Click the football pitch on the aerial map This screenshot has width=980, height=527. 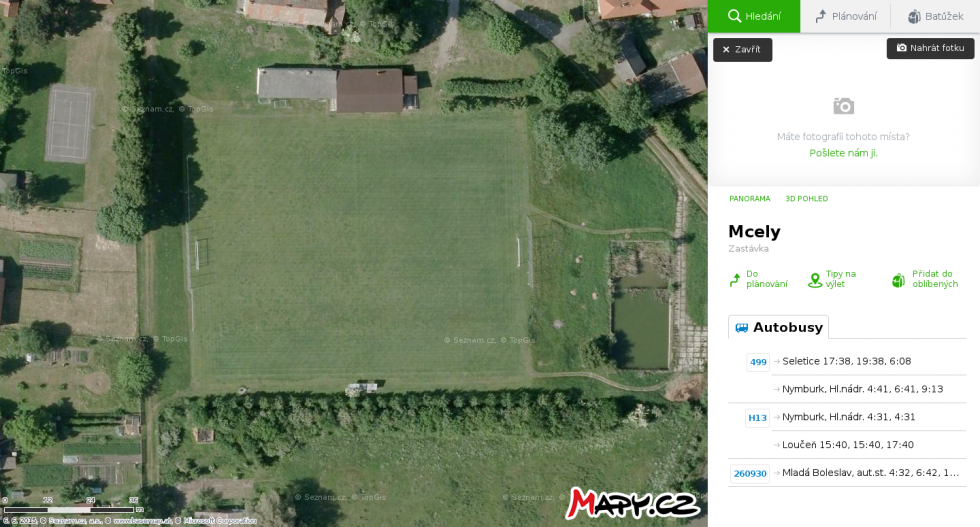(359, 247)
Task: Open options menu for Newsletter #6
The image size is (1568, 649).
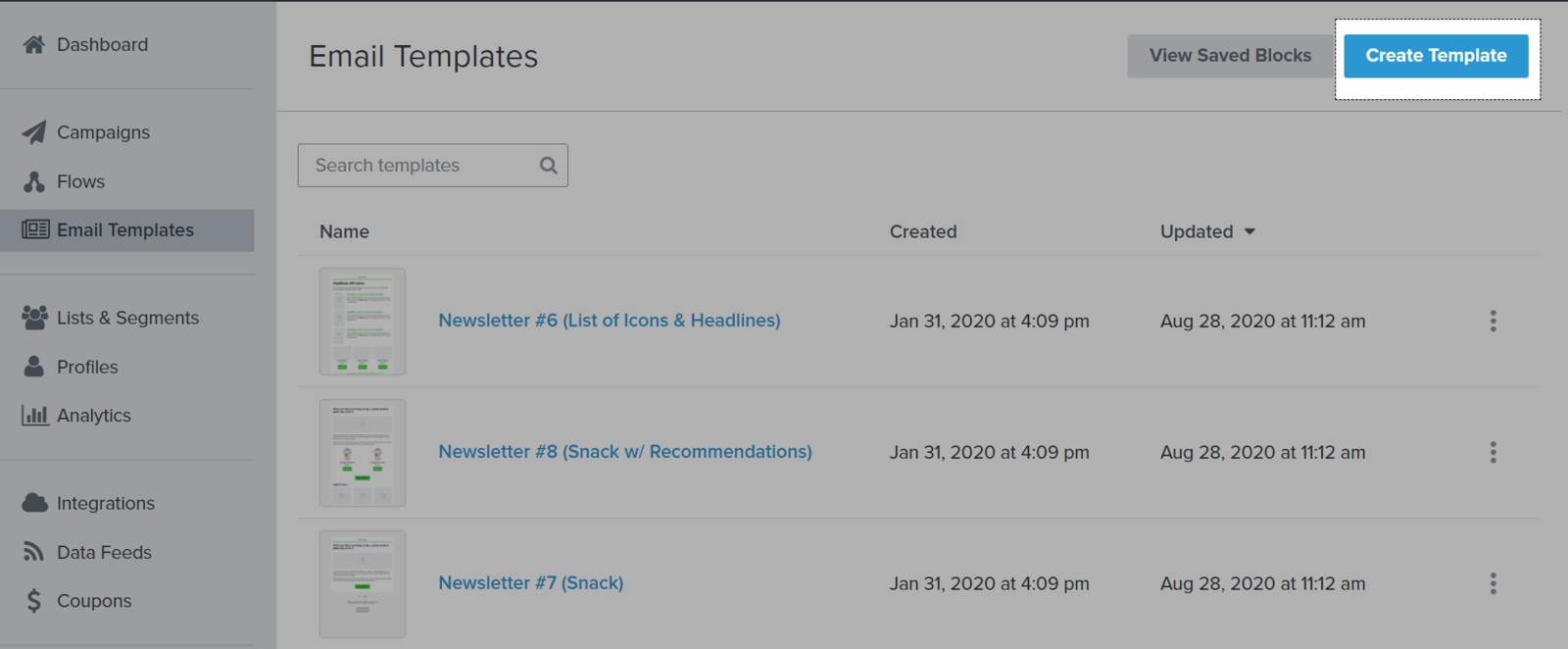Action: (x=1493, y=322)
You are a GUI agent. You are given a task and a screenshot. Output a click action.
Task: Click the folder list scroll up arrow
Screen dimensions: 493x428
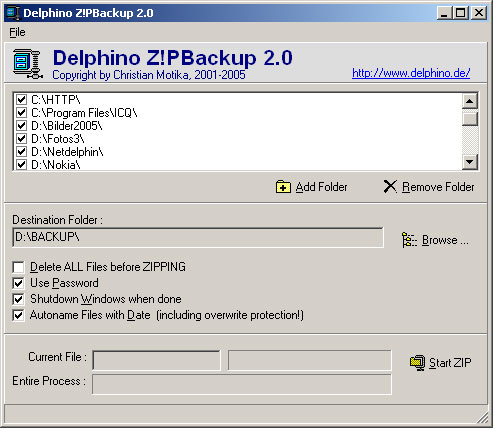click(470, 101)
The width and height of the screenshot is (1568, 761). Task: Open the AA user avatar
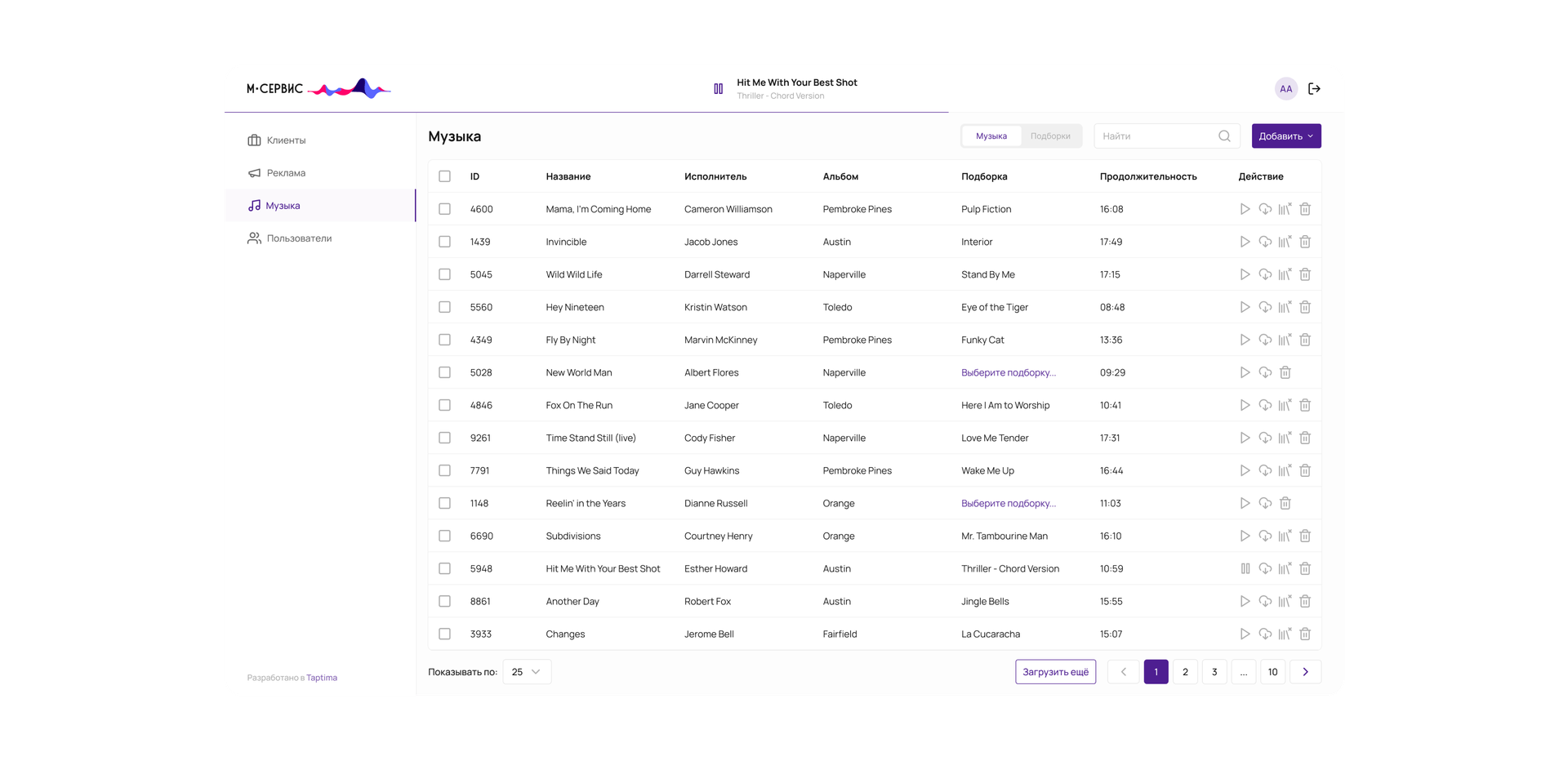(x=1285, y=89)
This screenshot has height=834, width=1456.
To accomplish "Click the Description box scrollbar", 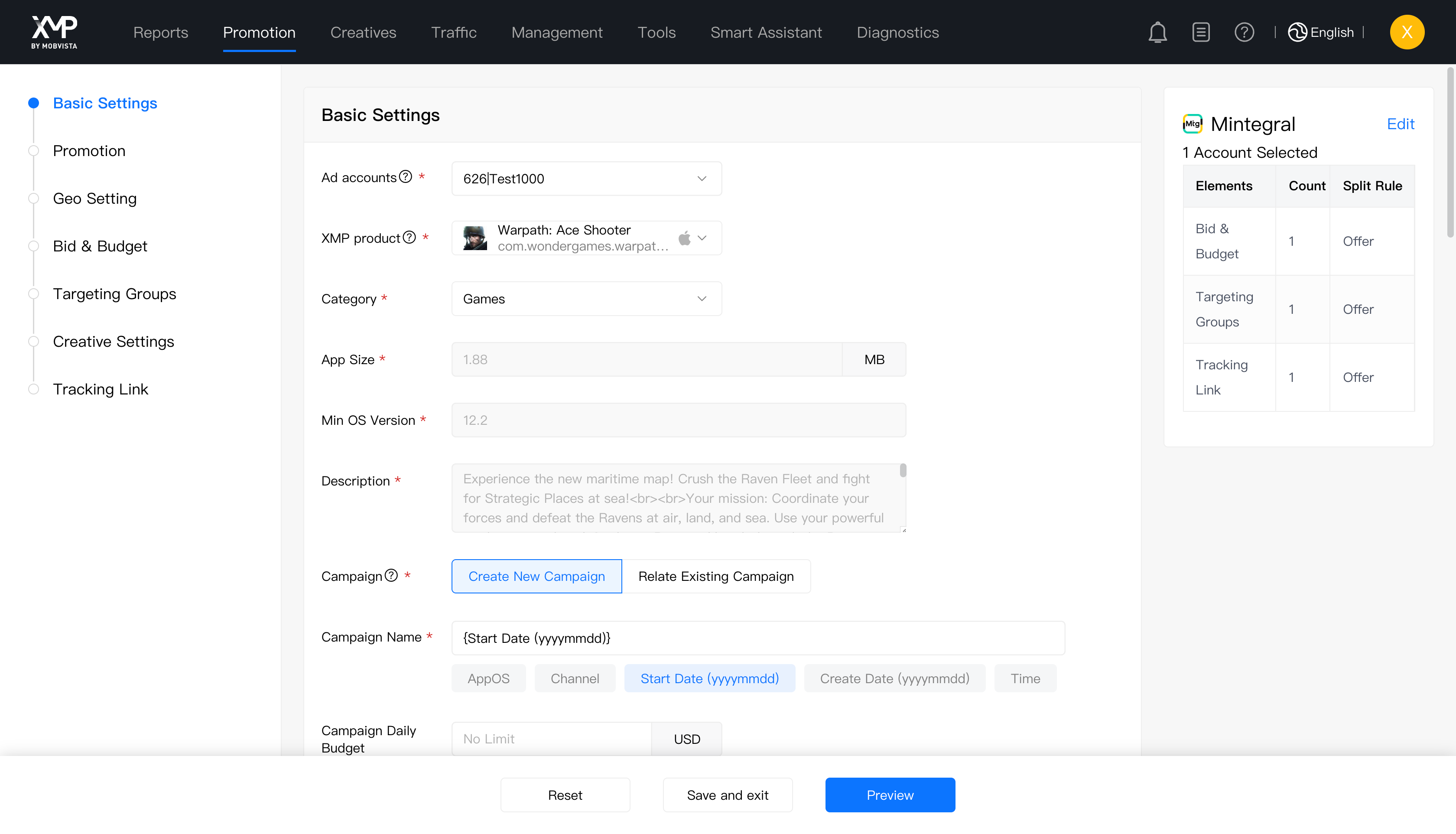I will (x=903, y=471).
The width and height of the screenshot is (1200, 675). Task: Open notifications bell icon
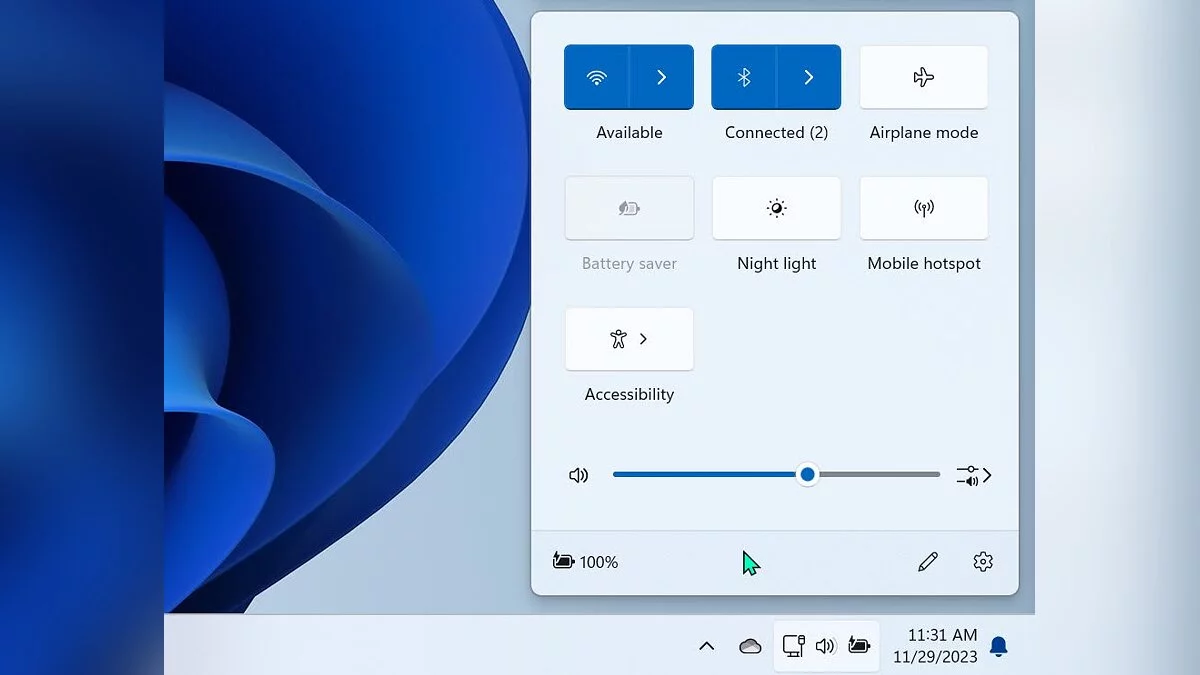coord(998,646)
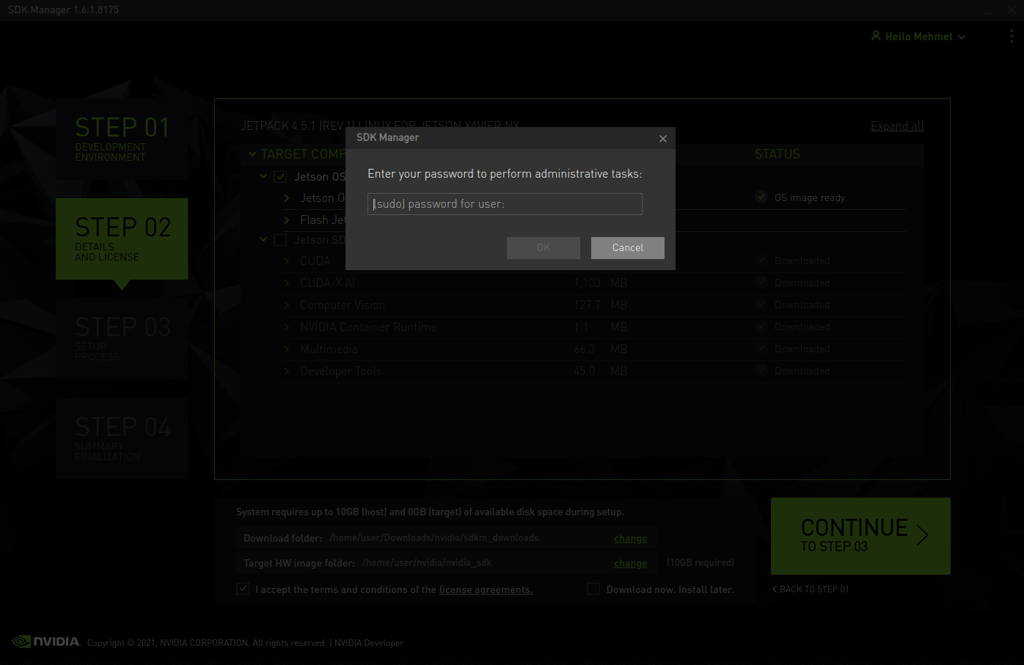The height and width of the screenshot is (665, 1024).
Task: Accept the license agreements checkbox
Action: (x=243, y=589)
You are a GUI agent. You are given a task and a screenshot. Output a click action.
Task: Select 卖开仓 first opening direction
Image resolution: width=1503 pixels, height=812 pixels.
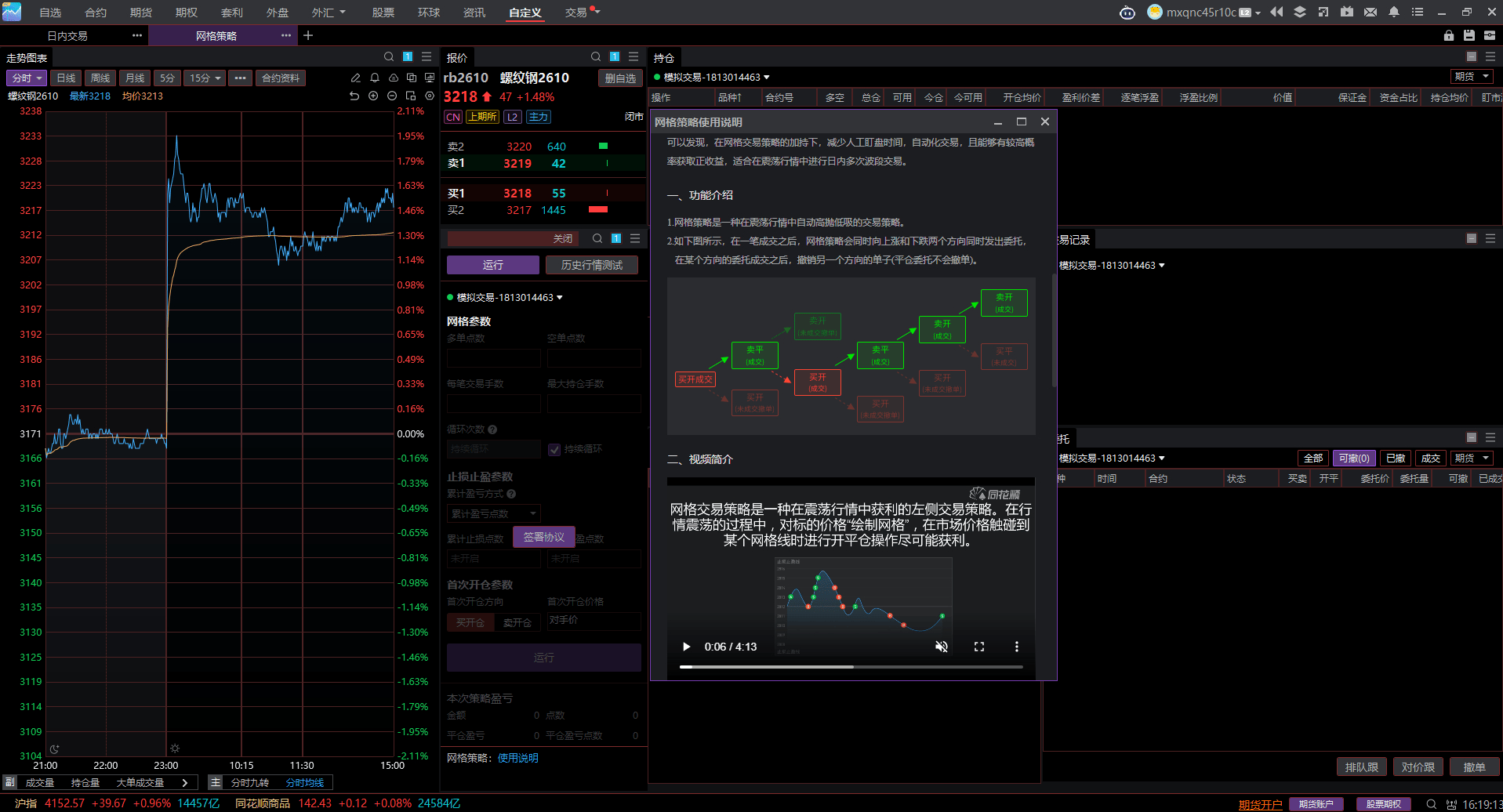(517, 622)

━━━━━━━━━━━━━━━━━━━━━━━━━━━━━━

Update the listing lines that begin at the line containing "The width and height of the screenshot is (1200, 675)." and stop after the line containing "Action: (x=243, y=589)", replacing "bell icon" with "settings gear icon" and changing nothing else. Give back only those lines, without the pictures.

The width and height of the screenshot is (1200, 675). Task: Open notifications settings gear icon
coord(998,646)
The height and width of the screenshot is (665, 1024).
Task: Accept the license agreements checkbox
Action: (x=243, y=589)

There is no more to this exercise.